Data for processing
★ ★ ★ ★

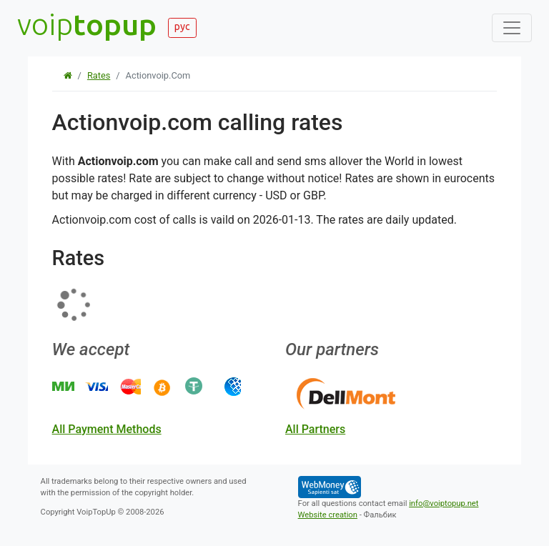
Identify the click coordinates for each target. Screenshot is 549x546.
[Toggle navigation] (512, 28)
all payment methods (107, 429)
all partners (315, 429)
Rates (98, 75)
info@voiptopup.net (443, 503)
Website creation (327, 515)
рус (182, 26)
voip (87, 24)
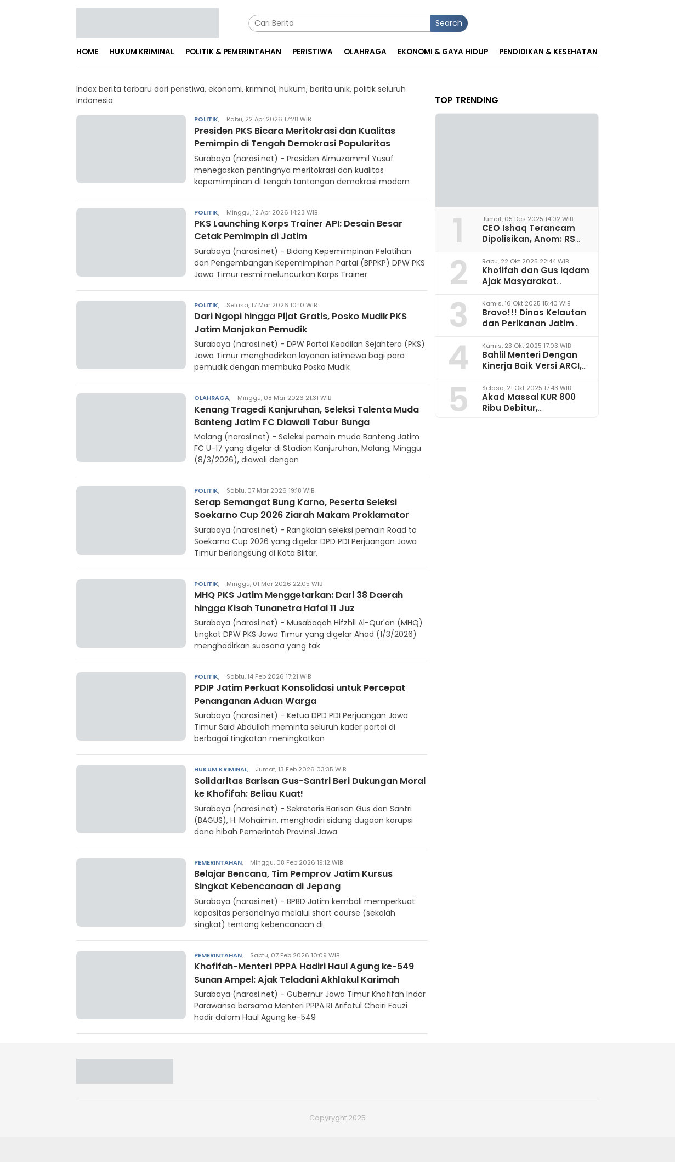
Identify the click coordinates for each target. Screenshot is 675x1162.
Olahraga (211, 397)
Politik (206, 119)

★ ★ ★ ★

Your instructions
Copy every row above word for word, leaving out the pictures.

Reply
Identify the click coordinates for each target. Screenshot is 549x546.
[Toggle navigation] (512, 28)
all payment methods (107, 429)
all partners (315, 429)
Rates (98, 75)
info@voiptopup.net (443, 503)
Website creation (327, 515)
рус (182, 26)
voip (87, 24)
Identify the click coordinates for each target. Screenshot is 675x1162.
Olahraga (211, 397)
Politik (206, 119)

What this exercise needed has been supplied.